> [PROBLEM DETAILS]: One number alone answers this: the count of lines below in which the word "will" is found.

=== Begin Enclosure ===

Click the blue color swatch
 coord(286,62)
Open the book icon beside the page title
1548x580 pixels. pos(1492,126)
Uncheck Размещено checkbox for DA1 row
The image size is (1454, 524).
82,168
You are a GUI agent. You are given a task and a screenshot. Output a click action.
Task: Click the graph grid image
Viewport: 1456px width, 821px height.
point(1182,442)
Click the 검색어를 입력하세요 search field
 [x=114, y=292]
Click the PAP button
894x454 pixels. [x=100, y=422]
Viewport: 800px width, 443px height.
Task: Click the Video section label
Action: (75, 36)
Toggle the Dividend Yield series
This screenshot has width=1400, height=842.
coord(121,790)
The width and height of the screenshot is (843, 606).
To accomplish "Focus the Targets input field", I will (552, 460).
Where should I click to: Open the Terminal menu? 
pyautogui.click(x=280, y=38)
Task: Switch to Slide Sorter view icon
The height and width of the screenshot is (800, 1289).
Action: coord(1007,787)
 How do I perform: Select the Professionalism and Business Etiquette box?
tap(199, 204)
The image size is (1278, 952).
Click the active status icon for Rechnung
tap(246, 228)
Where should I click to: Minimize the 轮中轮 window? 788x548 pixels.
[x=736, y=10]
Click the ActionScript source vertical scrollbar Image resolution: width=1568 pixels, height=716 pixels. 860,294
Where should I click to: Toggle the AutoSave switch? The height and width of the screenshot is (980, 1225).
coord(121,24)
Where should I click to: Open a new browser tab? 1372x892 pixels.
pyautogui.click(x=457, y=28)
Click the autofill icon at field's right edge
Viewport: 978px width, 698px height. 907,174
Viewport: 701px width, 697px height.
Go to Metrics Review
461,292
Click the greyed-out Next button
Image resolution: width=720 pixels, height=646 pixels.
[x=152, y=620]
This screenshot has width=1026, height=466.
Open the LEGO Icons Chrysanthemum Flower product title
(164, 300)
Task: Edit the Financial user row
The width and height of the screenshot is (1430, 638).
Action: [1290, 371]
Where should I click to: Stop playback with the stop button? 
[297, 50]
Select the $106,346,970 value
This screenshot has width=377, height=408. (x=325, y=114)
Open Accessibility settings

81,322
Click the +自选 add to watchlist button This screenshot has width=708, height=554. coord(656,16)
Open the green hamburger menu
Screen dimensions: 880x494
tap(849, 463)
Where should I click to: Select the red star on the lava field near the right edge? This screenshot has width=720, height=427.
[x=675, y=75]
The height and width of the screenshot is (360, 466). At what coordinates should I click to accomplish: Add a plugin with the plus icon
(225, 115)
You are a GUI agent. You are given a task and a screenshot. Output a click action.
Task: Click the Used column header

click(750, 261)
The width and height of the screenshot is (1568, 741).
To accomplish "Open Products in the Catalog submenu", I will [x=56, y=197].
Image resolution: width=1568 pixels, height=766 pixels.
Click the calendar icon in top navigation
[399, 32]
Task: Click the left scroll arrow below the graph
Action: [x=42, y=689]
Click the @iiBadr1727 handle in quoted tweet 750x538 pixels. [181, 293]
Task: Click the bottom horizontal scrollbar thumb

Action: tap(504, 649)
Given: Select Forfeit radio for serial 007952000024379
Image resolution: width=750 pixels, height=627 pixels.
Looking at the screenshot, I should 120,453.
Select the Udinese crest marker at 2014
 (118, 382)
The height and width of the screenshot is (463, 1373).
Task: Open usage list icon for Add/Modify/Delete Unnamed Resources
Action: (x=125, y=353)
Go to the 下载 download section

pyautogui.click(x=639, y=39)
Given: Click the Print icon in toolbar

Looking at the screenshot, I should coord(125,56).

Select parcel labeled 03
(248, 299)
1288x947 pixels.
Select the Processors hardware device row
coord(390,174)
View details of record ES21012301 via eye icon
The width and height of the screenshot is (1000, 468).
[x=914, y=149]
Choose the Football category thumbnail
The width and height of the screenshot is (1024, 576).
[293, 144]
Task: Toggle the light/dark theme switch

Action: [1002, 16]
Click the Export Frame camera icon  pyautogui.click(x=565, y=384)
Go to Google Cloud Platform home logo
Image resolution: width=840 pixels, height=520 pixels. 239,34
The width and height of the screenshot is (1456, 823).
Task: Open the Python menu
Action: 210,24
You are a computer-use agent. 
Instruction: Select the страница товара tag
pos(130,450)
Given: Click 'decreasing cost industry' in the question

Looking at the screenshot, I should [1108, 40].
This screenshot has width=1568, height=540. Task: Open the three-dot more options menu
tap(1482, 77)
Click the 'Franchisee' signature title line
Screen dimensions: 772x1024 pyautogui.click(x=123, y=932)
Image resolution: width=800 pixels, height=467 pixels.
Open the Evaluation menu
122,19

=== End Enclosure ===

> [TASK RESPONSE]: 2